Saved data entries ->

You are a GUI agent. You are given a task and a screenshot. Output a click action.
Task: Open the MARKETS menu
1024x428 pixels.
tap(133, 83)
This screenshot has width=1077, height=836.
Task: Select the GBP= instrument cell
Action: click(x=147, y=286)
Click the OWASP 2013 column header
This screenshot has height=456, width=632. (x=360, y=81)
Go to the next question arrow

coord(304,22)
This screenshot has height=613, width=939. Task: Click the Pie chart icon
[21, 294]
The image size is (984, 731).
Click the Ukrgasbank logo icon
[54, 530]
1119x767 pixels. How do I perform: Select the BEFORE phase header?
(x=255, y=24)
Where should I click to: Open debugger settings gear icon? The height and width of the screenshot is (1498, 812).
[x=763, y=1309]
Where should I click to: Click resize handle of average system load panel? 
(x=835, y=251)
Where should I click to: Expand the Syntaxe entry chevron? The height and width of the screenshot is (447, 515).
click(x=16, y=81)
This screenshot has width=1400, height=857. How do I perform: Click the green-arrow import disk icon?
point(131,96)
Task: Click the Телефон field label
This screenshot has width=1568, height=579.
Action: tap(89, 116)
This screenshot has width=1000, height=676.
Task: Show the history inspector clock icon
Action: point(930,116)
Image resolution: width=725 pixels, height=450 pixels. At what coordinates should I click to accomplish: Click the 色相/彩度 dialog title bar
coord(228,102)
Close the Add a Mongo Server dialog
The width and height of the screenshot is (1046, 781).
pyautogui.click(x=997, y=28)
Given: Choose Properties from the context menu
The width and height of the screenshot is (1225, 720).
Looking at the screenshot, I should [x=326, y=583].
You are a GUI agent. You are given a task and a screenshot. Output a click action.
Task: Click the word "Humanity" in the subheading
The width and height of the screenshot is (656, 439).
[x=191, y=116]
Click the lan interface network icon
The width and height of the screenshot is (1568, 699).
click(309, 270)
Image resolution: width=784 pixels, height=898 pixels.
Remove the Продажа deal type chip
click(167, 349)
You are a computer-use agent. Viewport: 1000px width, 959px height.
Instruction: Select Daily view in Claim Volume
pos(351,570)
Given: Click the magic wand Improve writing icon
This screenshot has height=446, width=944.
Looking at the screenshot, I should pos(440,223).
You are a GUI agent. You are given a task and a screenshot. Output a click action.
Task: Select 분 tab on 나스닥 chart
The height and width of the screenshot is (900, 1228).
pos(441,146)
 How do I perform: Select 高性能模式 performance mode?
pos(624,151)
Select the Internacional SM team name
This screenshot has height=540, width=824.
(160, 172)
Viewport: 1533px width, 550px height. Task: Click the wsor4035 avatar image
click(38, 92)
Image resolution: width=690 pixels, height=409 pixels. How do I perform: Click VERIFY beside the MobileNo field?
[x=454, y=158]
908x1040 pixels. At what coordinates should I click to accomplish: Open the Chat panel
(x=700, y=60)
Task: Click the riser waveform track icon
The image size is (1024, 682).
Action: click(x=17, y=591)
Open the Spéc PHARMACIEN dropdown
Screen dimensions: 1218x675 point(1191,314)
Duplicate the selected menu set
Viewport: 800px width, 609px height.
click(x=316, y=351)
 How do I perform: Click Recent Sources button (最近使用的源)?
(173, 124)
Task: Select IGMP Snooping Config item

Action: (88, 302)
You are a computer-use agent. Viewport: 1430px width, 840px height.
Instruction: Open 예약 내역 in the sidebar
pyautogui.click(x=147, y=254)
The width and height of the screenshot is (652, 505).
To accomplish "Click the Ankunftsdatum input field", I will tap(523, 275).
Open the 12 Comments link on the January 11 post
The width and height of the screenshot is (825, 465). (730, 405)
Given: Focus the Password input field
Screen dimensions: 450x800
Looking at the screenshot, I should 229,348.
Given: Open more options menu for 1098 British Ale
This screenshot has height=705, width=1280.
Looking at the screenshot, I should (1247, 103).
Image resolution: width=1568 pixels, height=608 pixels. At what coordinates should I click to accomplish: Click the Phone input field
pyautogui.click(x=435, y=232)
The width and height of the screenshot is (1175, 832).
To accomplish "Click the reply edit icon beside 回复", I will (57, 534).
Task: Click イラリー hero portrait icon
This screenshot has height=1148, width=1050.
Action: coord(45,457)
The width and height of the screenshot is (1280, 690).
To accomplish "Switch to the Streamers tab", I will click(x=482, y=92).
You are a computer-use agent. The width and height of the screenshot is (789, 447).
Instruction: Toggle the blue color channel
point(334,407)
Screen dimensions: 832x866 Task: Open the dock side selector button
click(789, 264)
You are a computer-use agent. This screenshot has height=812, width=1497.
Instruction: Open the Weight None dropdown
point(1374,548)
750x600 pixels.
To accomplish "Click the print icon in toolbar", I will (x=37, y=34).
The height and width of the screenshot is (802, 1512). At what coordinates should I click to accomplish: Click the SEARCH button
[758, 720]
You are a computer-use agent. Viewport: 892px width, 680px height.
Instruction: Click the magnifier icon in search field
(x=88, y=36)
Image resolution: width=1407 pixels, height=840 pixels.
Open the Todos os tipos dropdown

Task description -> I'd like the number of lines above that contain the word "will", and nothing besides that number.

Written response -> 4